Program Goals & Services: To serve people experiencing behavioral health crisis in their communities as much as possible, providing care in the least restrictive environment through a coordinated system-wide approach, facilitating alternatives to arrest and emergency department use, relieving first responders after emergent issues are resolved, and reducing the potential for harm.

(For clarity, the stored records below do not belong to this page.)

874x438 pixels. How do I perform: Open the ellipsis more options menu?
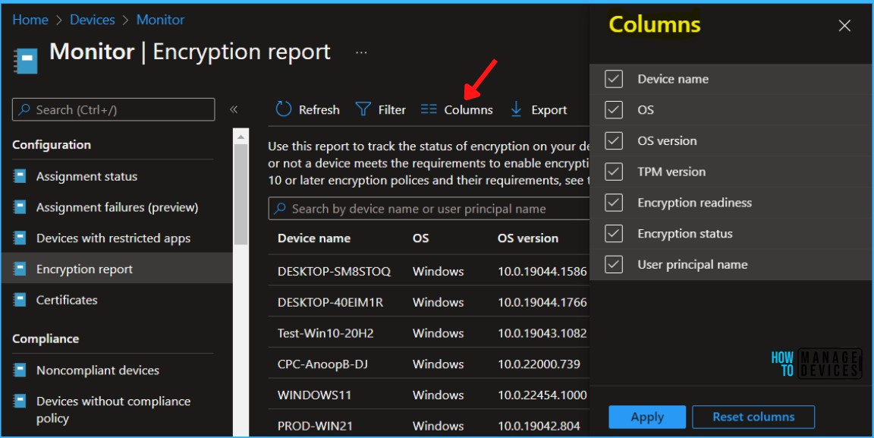point(361,52)
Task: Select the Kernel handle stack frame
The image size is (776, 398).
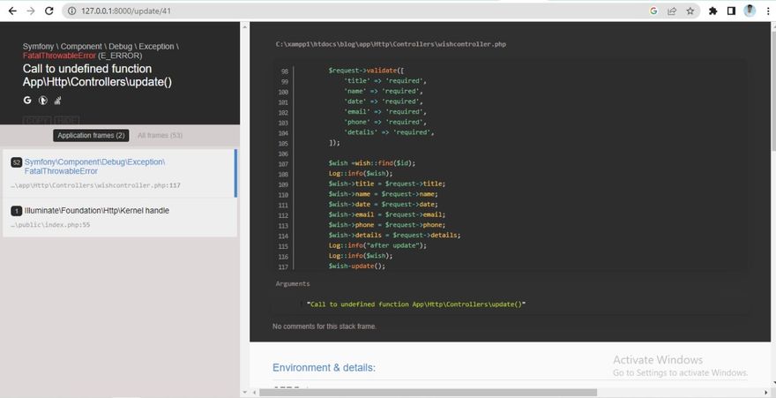Action: pyautogui.click(x=118, y=217)
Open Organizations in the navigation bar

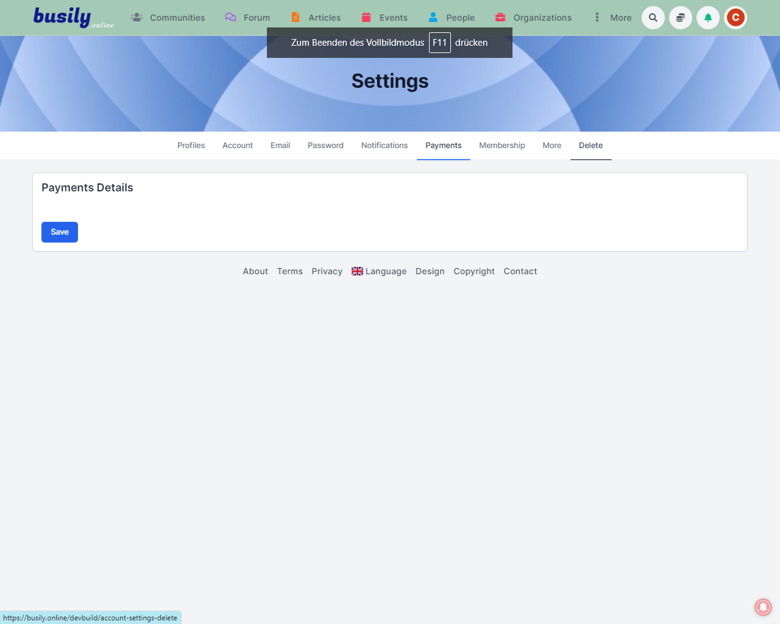tap(534, 18)
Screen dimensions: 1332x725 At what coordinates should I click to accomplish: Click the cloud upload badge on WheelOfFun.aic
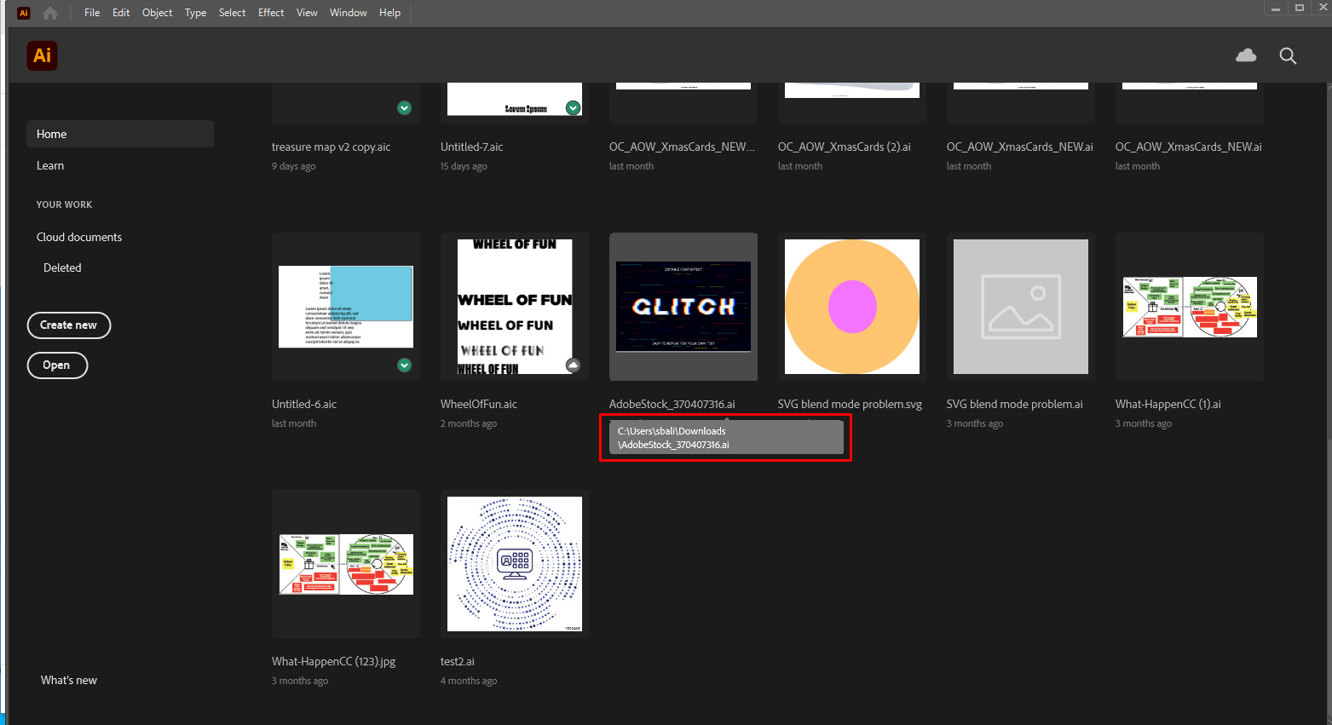573,365
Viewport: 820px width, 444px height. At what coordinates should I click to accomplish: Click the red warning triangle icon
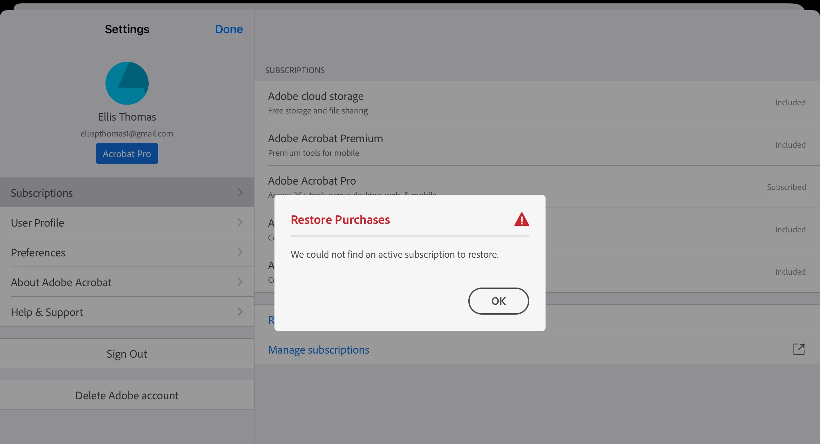click(521, 219)
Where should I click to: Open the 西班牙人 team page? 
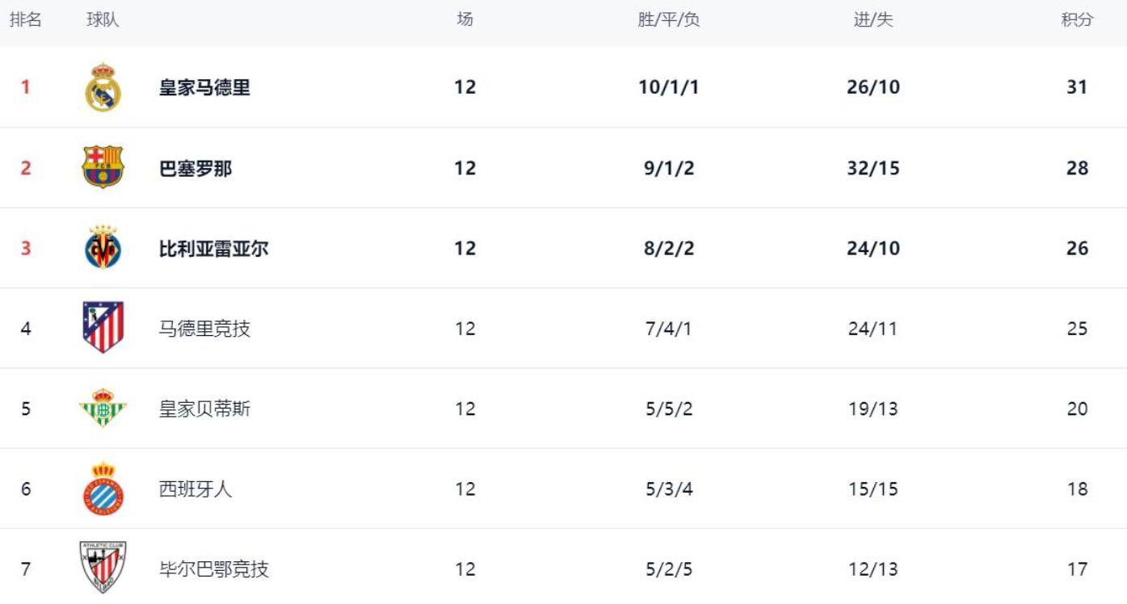196,489
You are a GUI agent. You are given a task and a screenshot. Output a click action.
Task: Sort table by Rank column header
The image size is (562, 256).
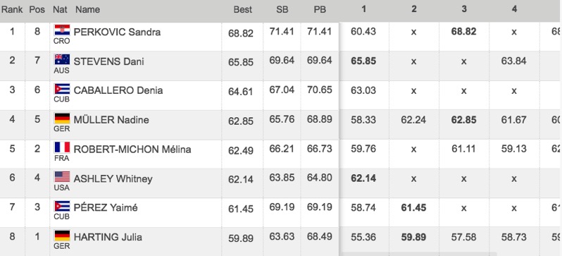point(12,10)
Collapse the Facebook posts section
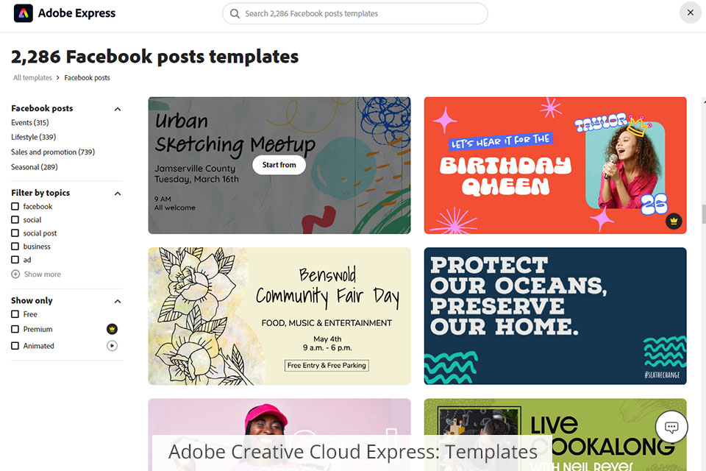The height and width of the screenshot is (471, 706). (118, 109)
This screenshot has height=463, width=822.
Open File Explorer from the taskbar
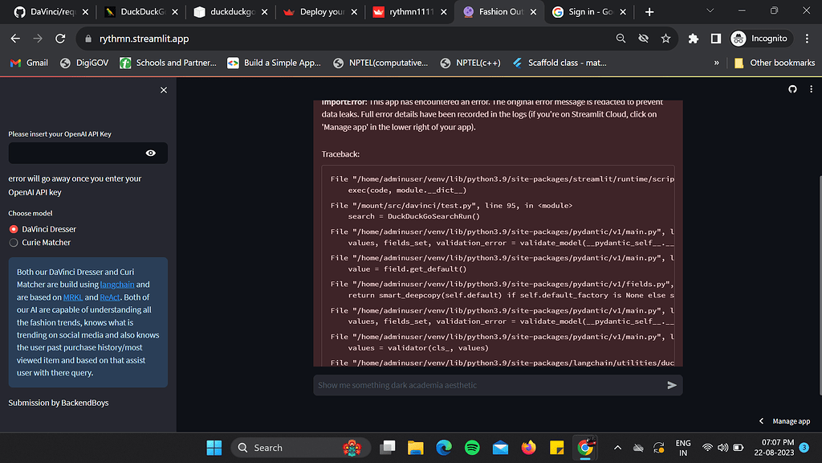[x=415, y=447]
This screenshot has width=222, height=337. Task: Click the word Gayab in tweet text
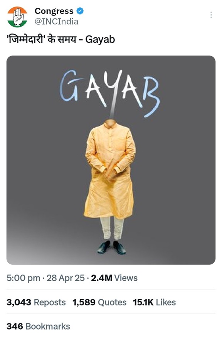tap(100, 40)
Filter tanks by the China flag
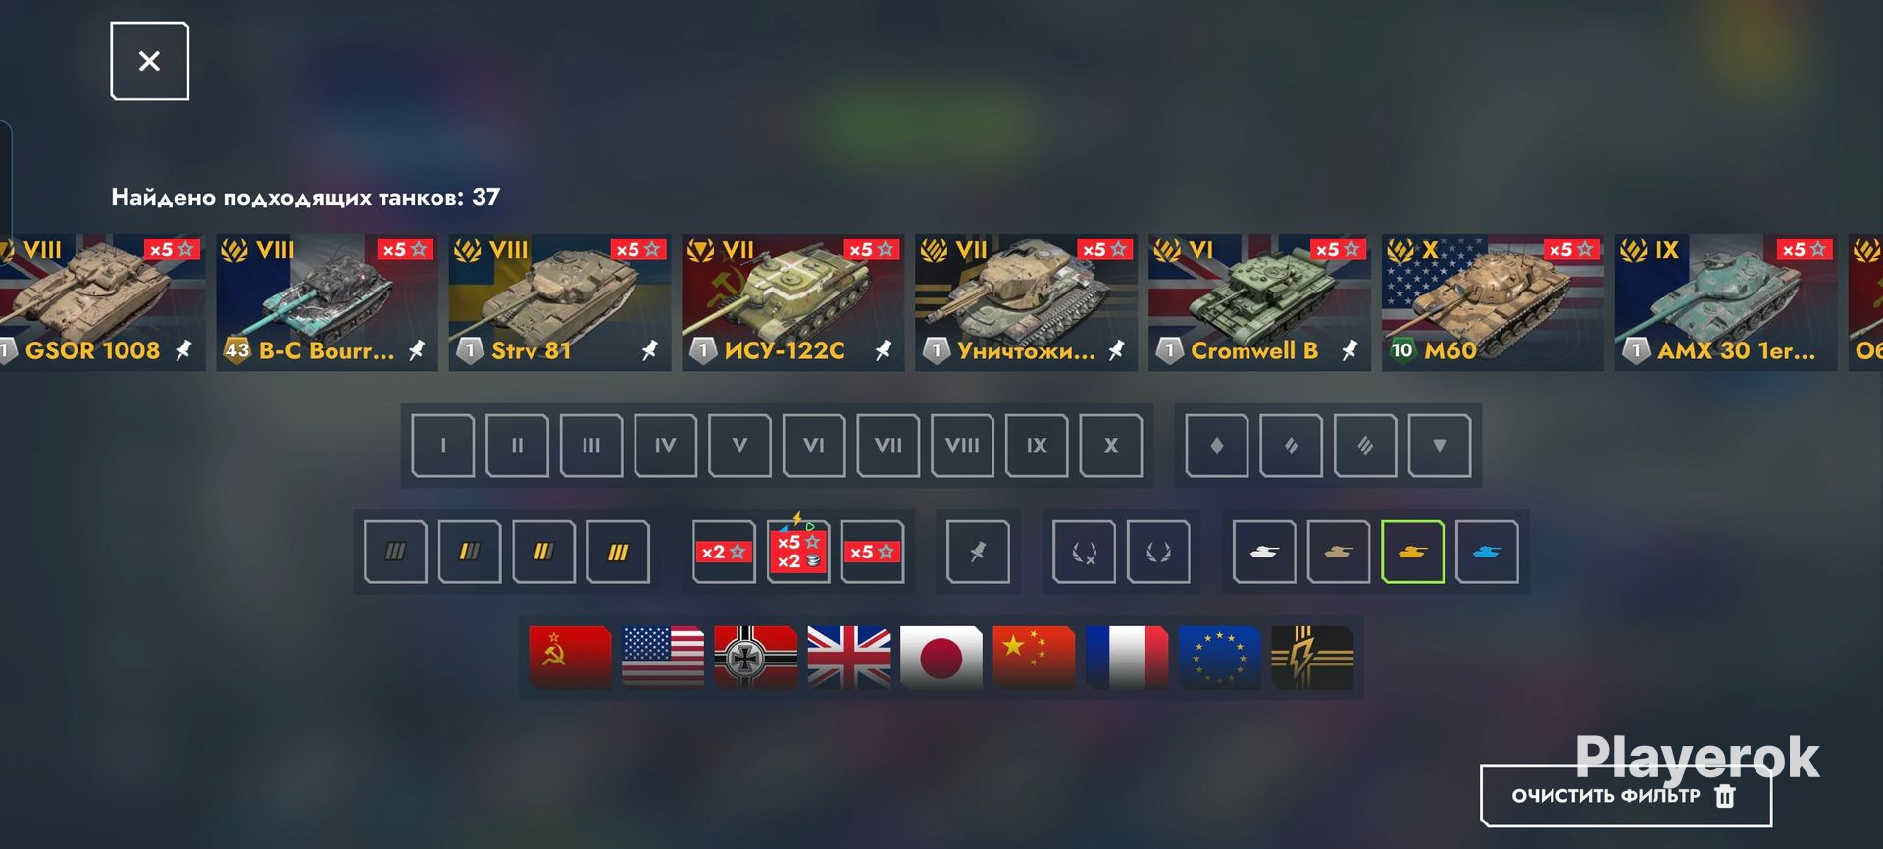The image size is (1883, 849). coord(1034,657)

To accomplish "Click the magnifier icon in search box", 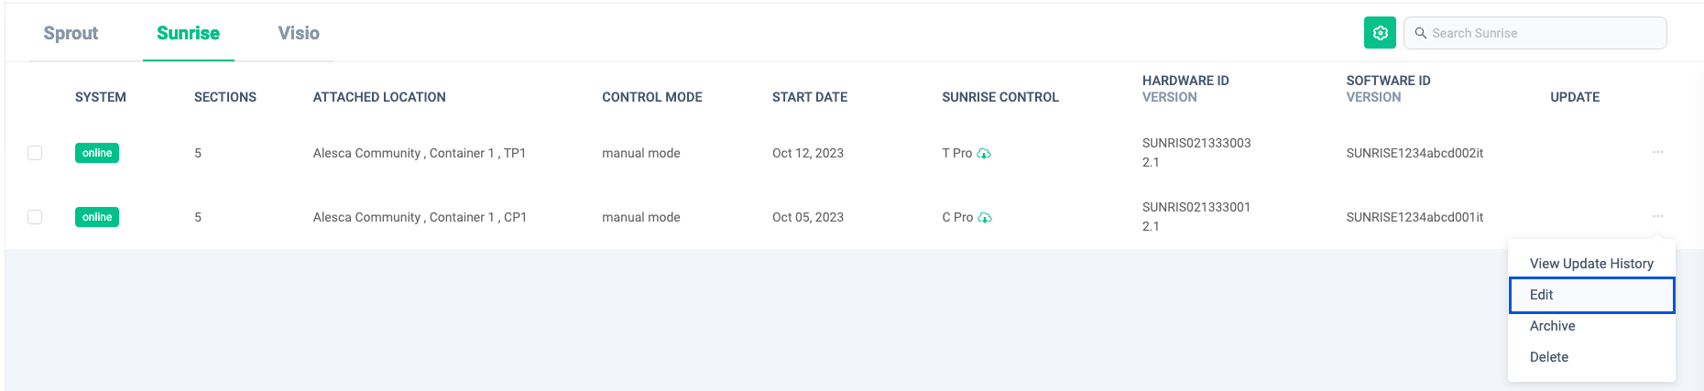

Co-response offers several essential elements and services. Some teams offer on-scene crisis response, specifically, crisis de-escalation, brief screening and assessment, brief intervention, transportation, and call disposition planning. Some teams offer follow-up services to facilitate crisis prevention, transportation, referral and linkage to community services, peer support, and care coordination with systems of care.

 

Approaches: Co-response programs are based in police, fire/EMS, EMS or public safety departments. Co-responders may work directly for these departments, behavioral health agencies or serve as contracted employees.  Co-response teams are dispatched by 911 and/or first responders, ideally, in close collaboration with 988.  They are generally three approaches: 1) a first responder and behavioral health professionals ride together in the same vehicle for an entire shift; 2) the behavioral health professional is called to the scene and the call is handled together; 3) the behavioral health professional receives a referral from a first responder and follows-up after the call.  It is a flexible, collaborative approach that can meet community needs for rapid response, even in rural and frontier areas.

 

Co-response is also referred to in WA statute as mental health field response and is sometimes referred to as mobile integrated health.  Not all co-response is behavioral health co-response but this approach is increasingly popular.